=== SOURCE PASSAGE ===
-- Start --

In the first place, the average individual in his lack of understanding and in his wilful refusal to investigate and study the more fundamental principles of our existence does not realize that the fear of a thing animates it, strengthens it, and enthrones it until it becomes a master which whips us and holds us in humble position and inactivity. The moment we allow our consciousness to form a realization of a thing through our fear of it, we create that thing into a reality where before it was non-existent. By giving credence or consideration to our fear of anything we immediately tie upon our ankles and our wrists the shackles and the chains which the fearful thing has created out of fiction or out of imagination, or out of the superstitious beliefs of the day.
 
I have seen persons in perfectly healthy and normal condition go aboard a steamship and immediately rush to their cabins to undress and go to bed, out of fear of the possibility of seasickness. I have seen them a few hours later in the night suffering all of the unpleasantness of mal-de-mer, and I have heard them speak of the disagreeable effects of the rocking and tossing of the ship when, in fact, the ship was still at anchor attached safely and steadily to the pier and had not moved one inch from where it had been for days. The belief that the ship was to leave at midnight whereas in fact it was scheduled to leave after midnight has caused many to become seasick within an hour after midnight while the boat was still waiting for the rising tide to take it out of the dock in the morning. I have seen persons enter an airplane fully anticipating that the moment they stepped into it they would become air sick, and the influence of this fear made itself manifest before there was any real physical cause for their condition.

-- End --

=== DATA SEGMENT ===
-- Start --

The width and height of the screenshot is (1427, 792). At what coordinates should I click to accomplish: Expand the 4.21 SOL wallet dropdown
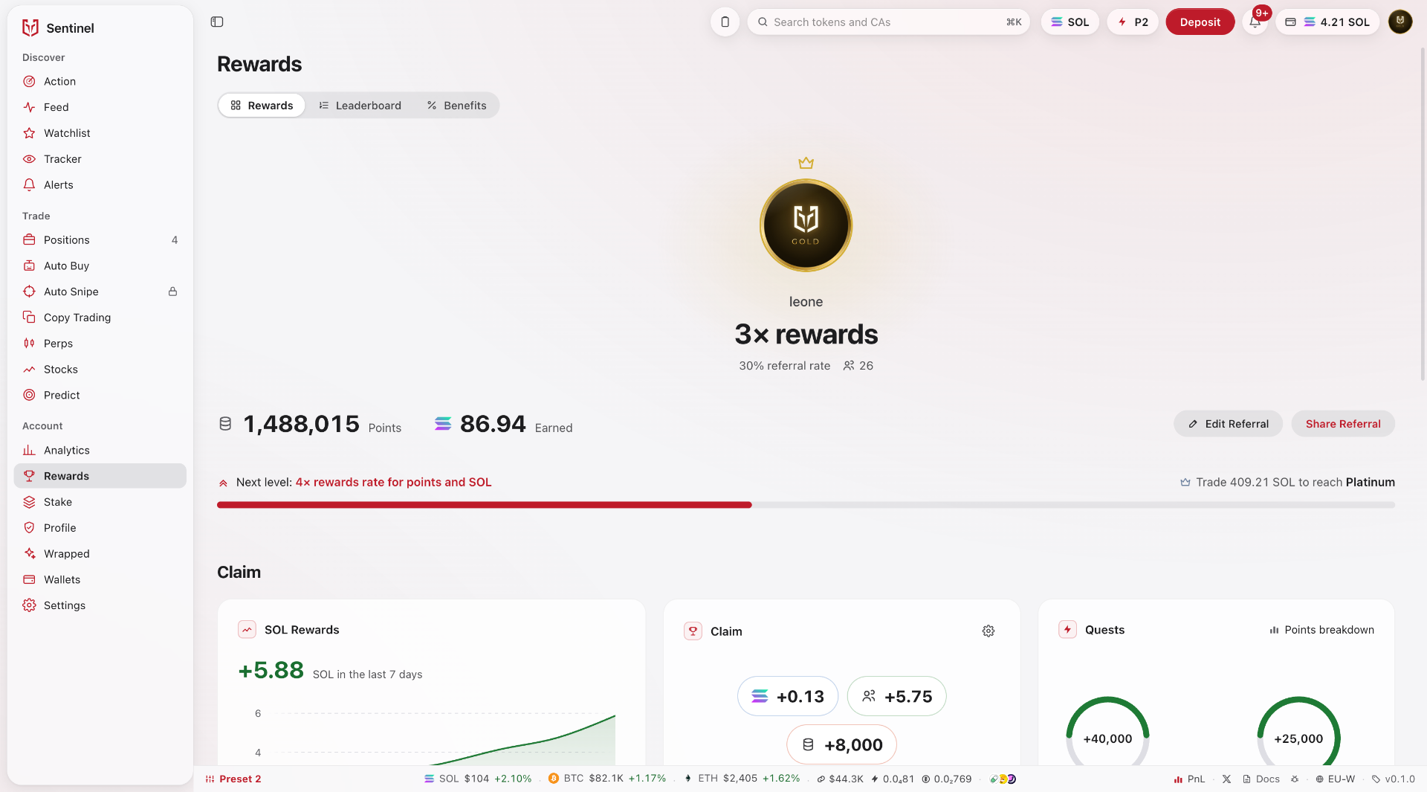pos(1327,22)
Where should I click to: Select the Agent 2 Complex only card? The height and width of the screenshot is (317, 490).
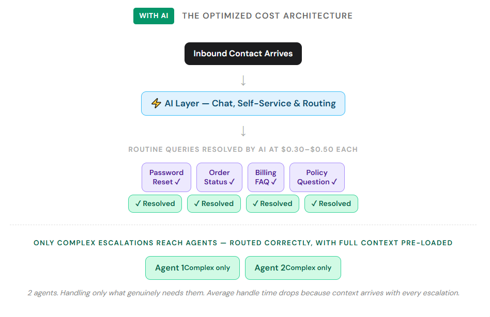coord(293,268)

-- End --

=== GIVEN INSTRUCTION A ===
In the passage on fear, what is the Spanish translation of the sentence "The moment we allow our consciousness to form a realization of a thing through our fear of it, we create that thing into a reality where before it was non-existent."?
=== GIVEN INSTRUCTION B ===
According to the passage on fear, why did many people become seasick within an hour after midnight while the boat was still in the dock?

=== COMPLETE RESPONSE A ===
En el momento en que permitimos que nuestra conciencia se forme una percepción de una cosa a través de nuestro miedo a ella, convertimos esa cosa en una realidad donde antes no existía.

=== COMPLETE RESPONSE B ===
They believed the ship was to leave at midnight, when in fact it was scheduled to leave after midnight and was waiting for the morning tide. Their fear of seasickness, acting on that belief, made the sickness real even though the ship had not moved.